Re: Unipolar as bipolar.

Alan,

It is counter-intuitive, but here's the reason:

A step motor reaches its rated power at the corner frequency. The
corner frequency is where the motor's inductive reactance begins to
limit current and not the drive.

Beyond that speed, inductive current (I = V / 2 pi f L) drops rapidly
with speed and I squared R losses drop even more rapidly.

The main effect of using only 50% of the copper is the winding
resistance is twice as high. This "extra" resistance develops a
voltage drop that subtracts from the voltage the motor "sees".

This voltage drop becomes insignificant (<3%) because of the
diminishing inductive current at higher speeds.

Since motor output power is proportional to supply voltage, this 3%
voltage drop results in a 3% power drop.

At low speeds there is no performance penalty at all because torque
is proportional to current, and it is the drive that sets the current.

Dyno tests bear this out.

Example: a 3V, 4A unipolar motor would be the same as a 1.5V, 4A
parallel wired 8-wire motor. The difference is 1.5V. If this motor
were run at 60VDC, the first motor would see 57V (60-3) while the 2nd
motor would see 58.5V (60-1.5).

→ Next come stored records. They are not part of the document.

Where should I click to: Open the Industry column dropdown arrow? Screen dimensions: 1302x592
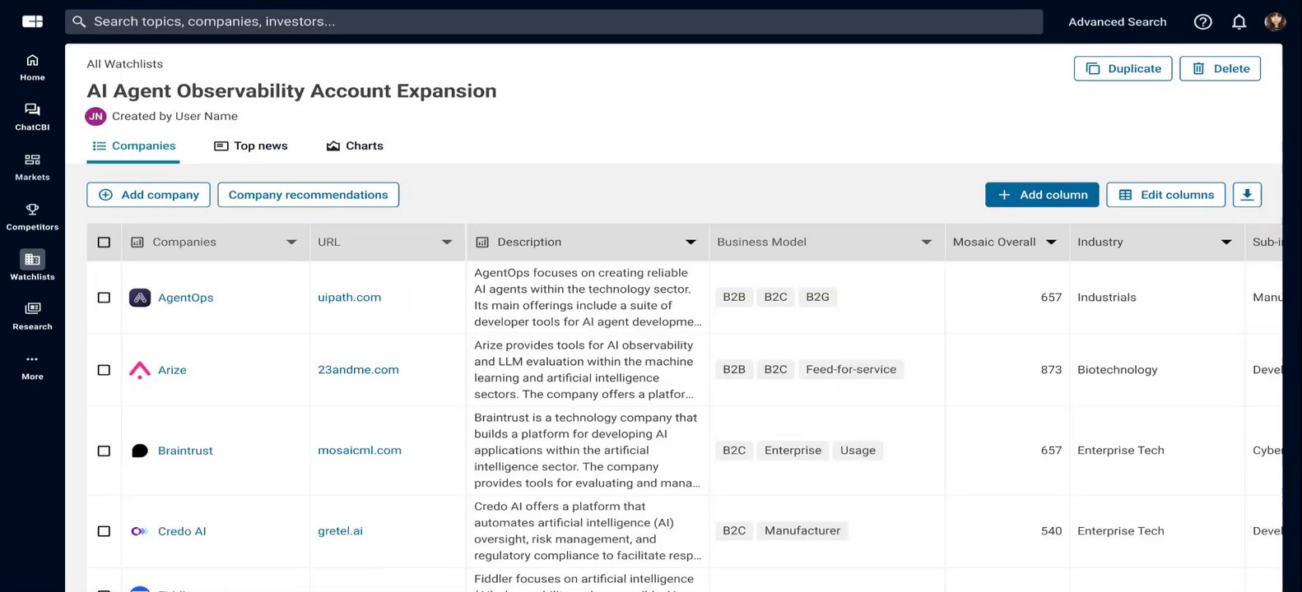pyautogui.click(x=1226, y=243)
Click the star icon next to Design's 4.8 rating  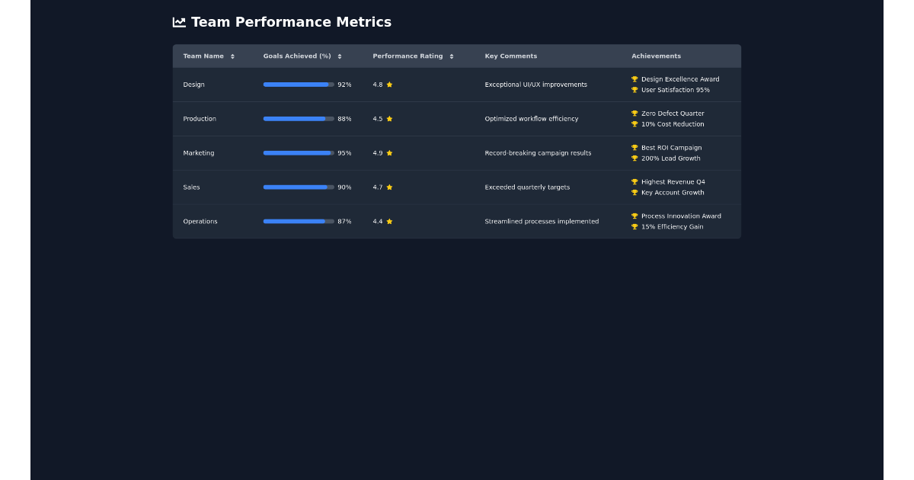389,85
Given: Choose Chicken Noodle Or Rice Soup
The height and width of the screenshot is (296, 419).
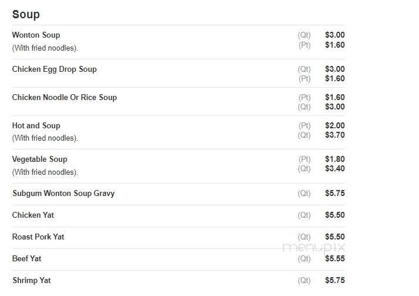Looking at the screenshot, I should [x=64, y=98].
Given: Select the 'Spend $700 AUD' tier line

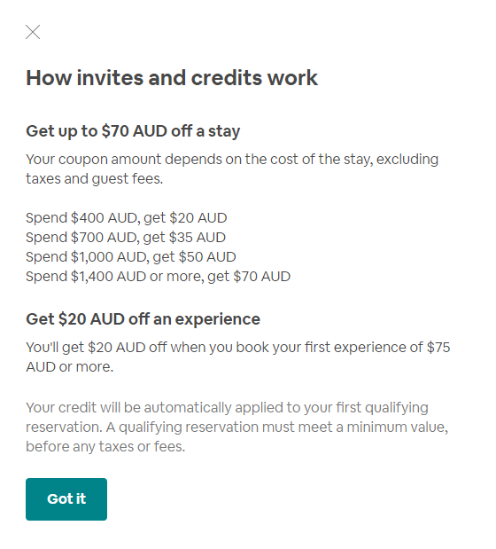Looking at the screenshot, I should 126,238.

The ratio would be 57/58.5 or 97.4%
the power of a parallel wired motor.

Mariss

--- In CAD_CAM_EDM_DRO@egroups.com, Alan Marconett KM6VV <KM6VV@a...>
wrote:

> Thanks Mariss,
>
> I wasn't aware that only using 1/2 the winding would be that close

to a

> parallel connection. The old Slo-Syn tables I have don't look that
> good. More like 20%, as I recall. Still, you waste 1/2 the

windings!

>
> Alan